#### [Information supplied]

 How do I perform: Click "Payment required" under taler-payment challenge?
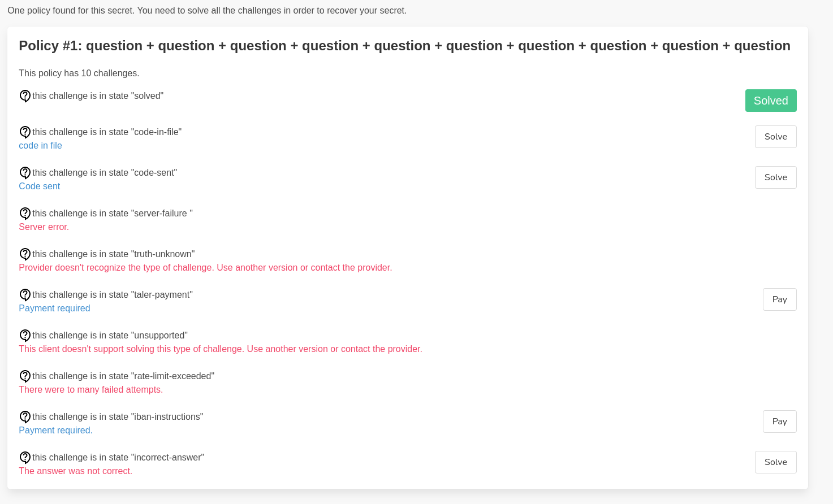point(54,309)
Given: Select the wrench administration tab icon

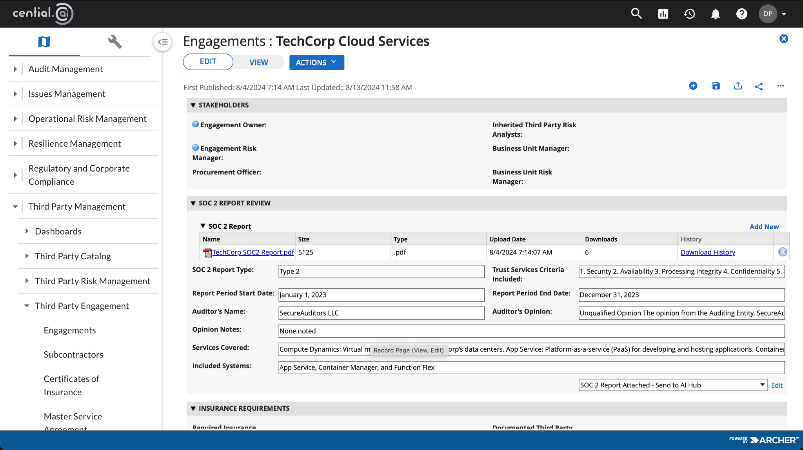Looking at the screenshot, I should 115,41.
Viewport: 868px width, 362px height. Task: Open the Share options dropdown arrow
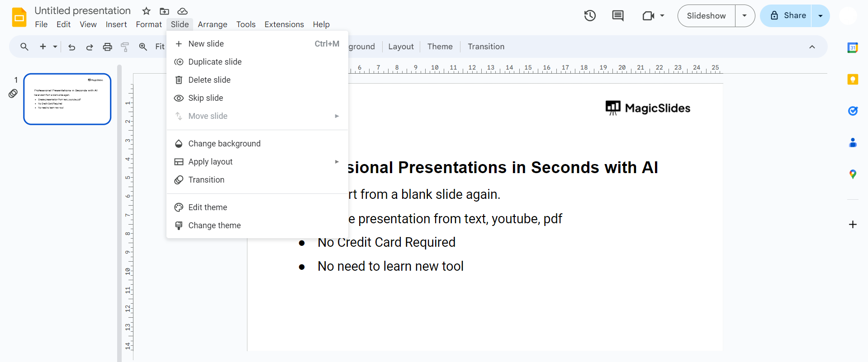point(821,16)
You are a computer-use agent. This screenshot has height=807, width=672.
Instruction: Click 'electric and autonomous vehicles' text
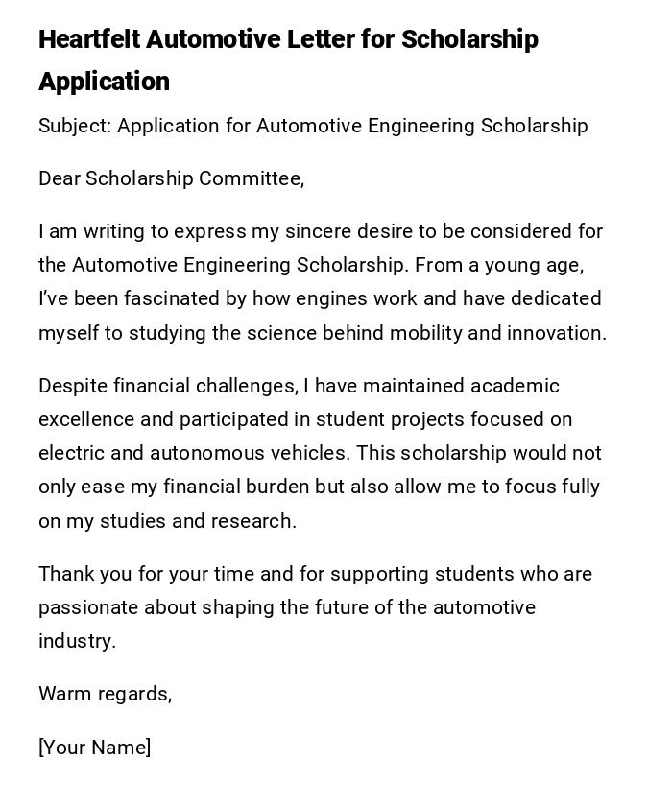(190, 453)
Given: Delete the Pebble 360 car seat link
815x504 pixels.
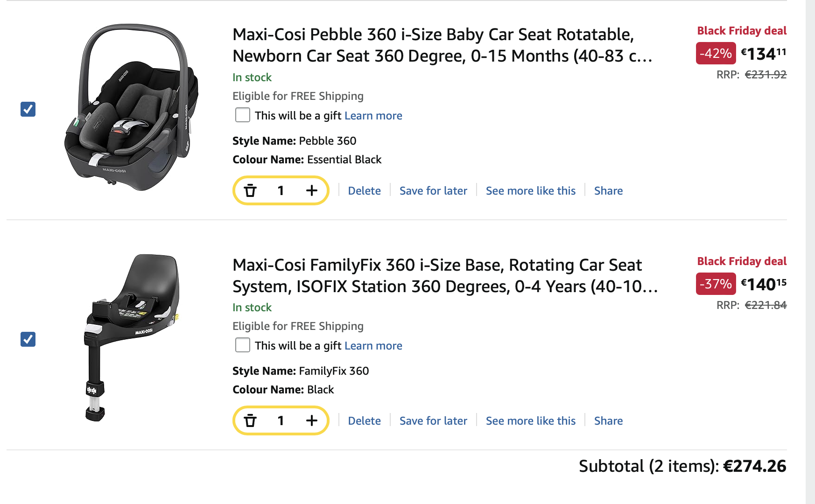Looking at the screenshot, I should (364, 191).
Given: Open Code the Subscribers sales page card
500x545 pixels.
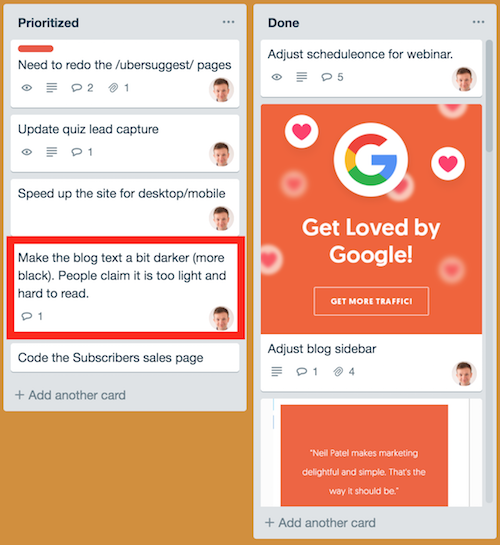Looking at the screenshot, I should (x=125, y=358).
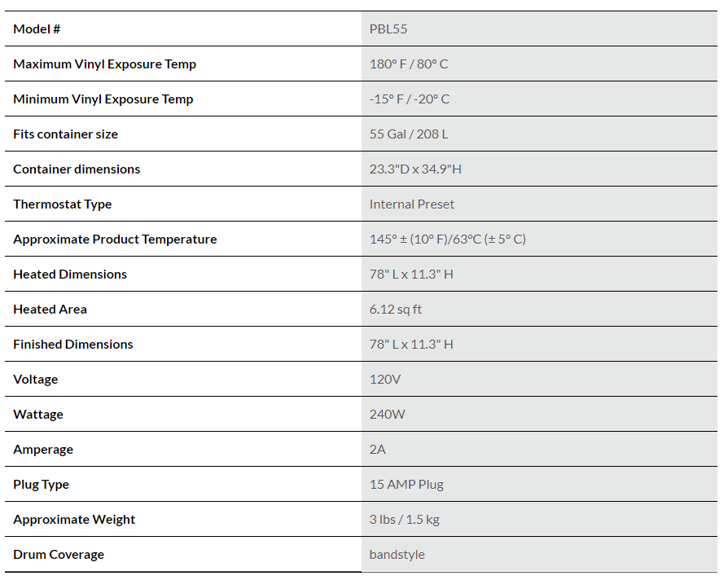The height and width of the screenshot is (580, 728).
Task: Select the Approximate Product Temperature label
Action: coord(115,239)
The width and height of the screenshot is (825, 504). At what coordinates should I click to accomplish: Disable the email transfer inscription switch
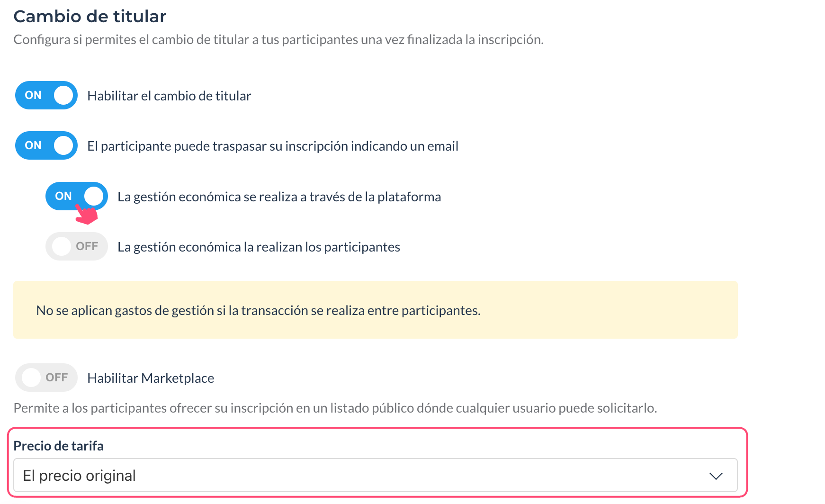46,145
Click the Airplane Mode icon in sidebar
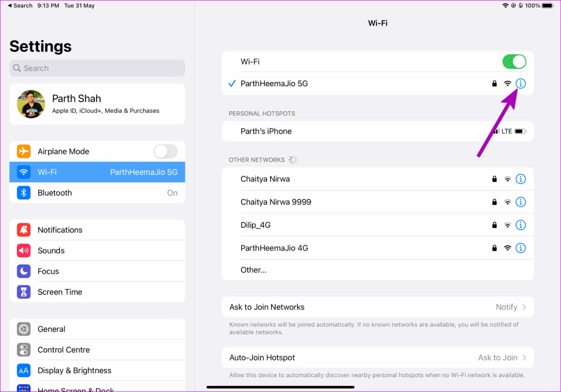The image size is (561, 392). coord(23,151)
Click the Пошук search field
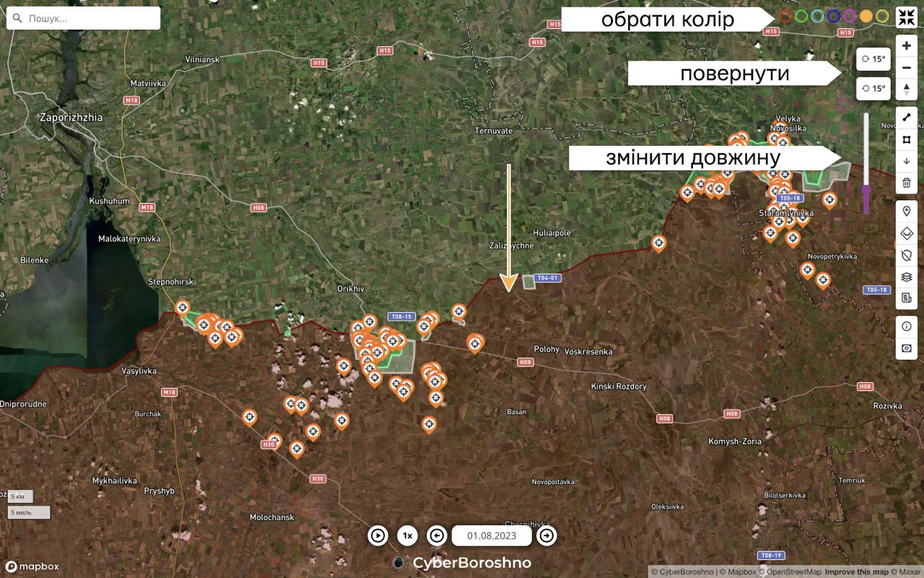The height and width of the screenshot is (578, 924). pos(84,18)
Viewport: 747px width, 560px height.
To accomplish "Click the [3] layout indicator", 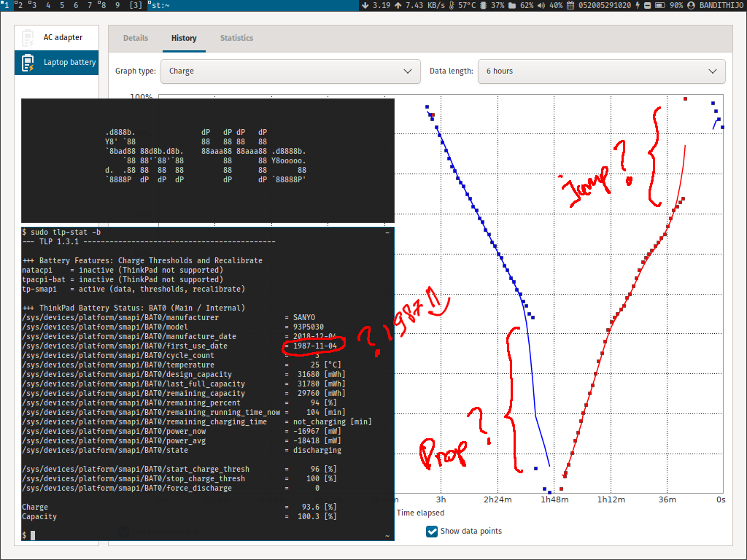I will pos(136,5).
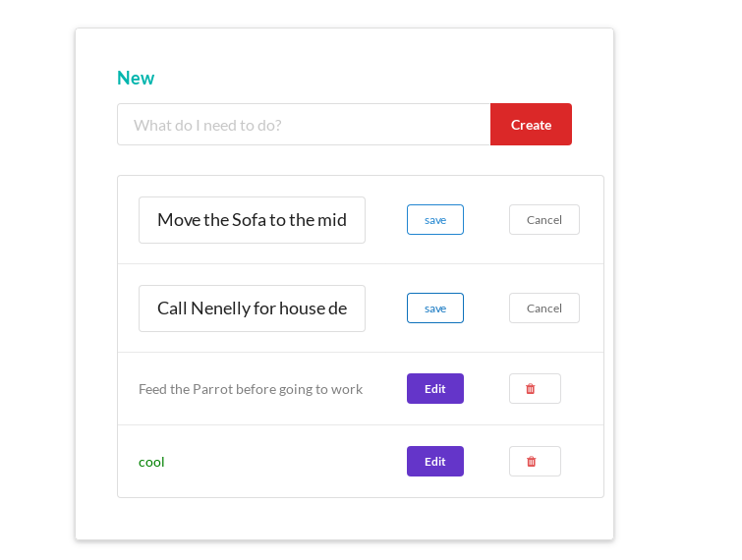The width and height of the screenshot is (742, 560).
Task: Cancel editing the 'Move the Sofa' todo
Action: click(543, 220)
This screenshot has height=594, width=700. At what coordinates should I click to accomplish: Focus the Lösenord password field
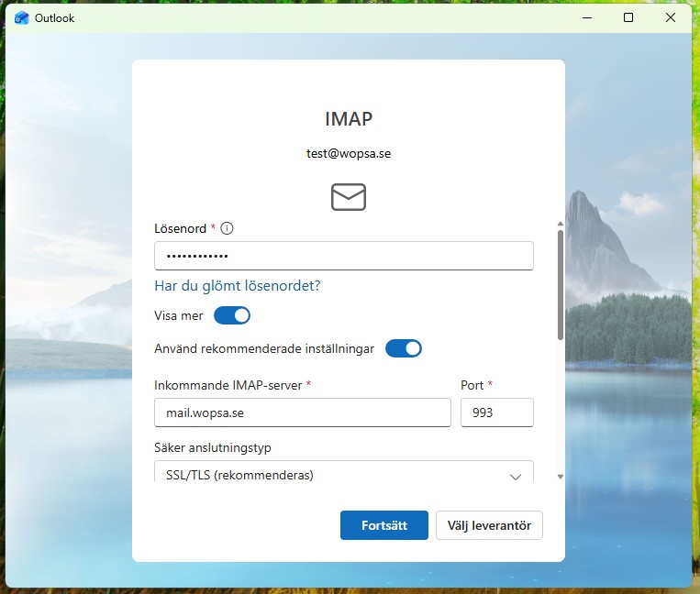pos(344,256)
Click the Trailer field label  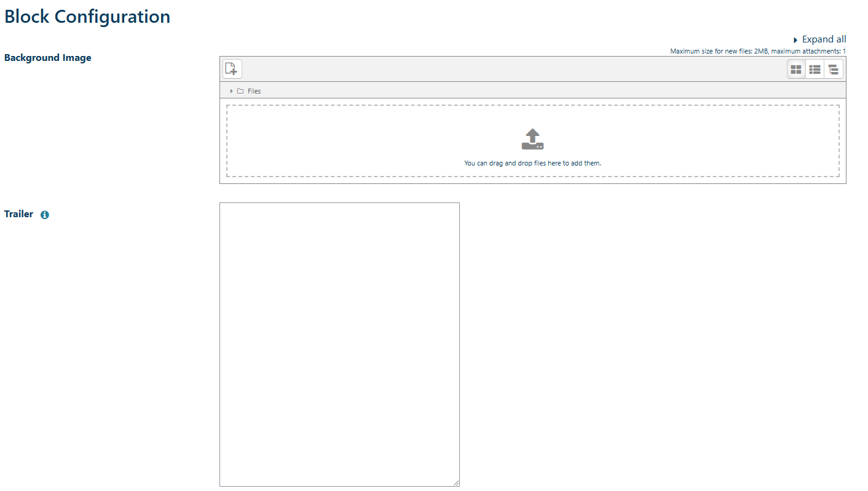pyautogui.click(x=18, y=214)
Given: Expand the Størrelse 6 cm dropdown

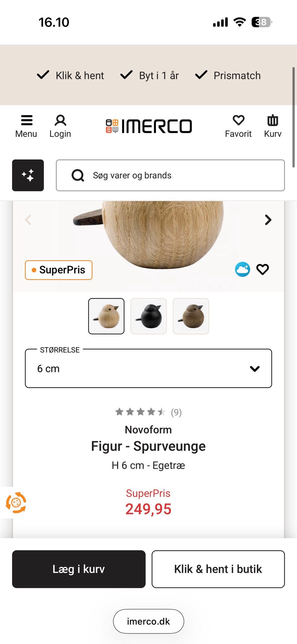Looking at the screenshot, I should point(149,368).
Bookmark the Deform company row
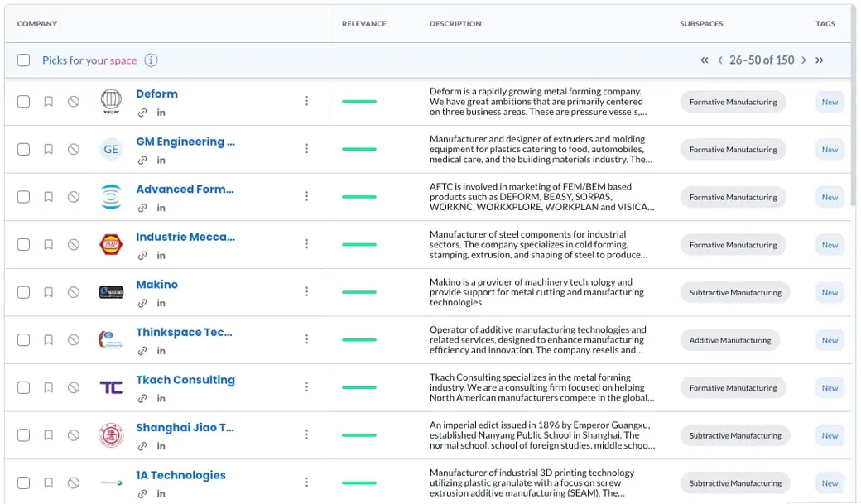 click(49, 102)
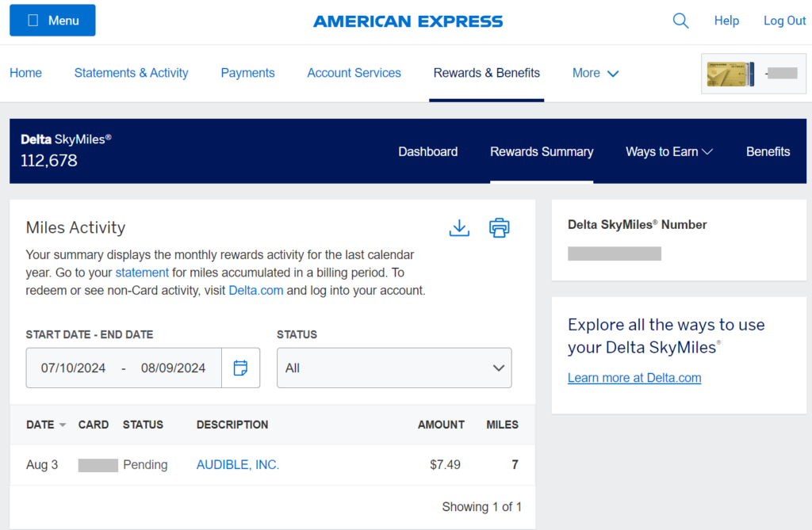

#### [Exercise details]
Give back exactly the lines from the opening of the listing through the line holding "You are a computer-use", both ends included, with every picture omitted.

#### [Task response]
 How do I perform: Click "Payment required" under taler-payment challenge?
point(54,309)
Given: Select the wrench administration tab icon

Looking at the screenshot, I should 115,41.
Viewport: 868px width, 362px height. Task: Open the Share options dropdown arrow
point(821,16)
You are a computer-use agent. This screenshot has height=807, width=672.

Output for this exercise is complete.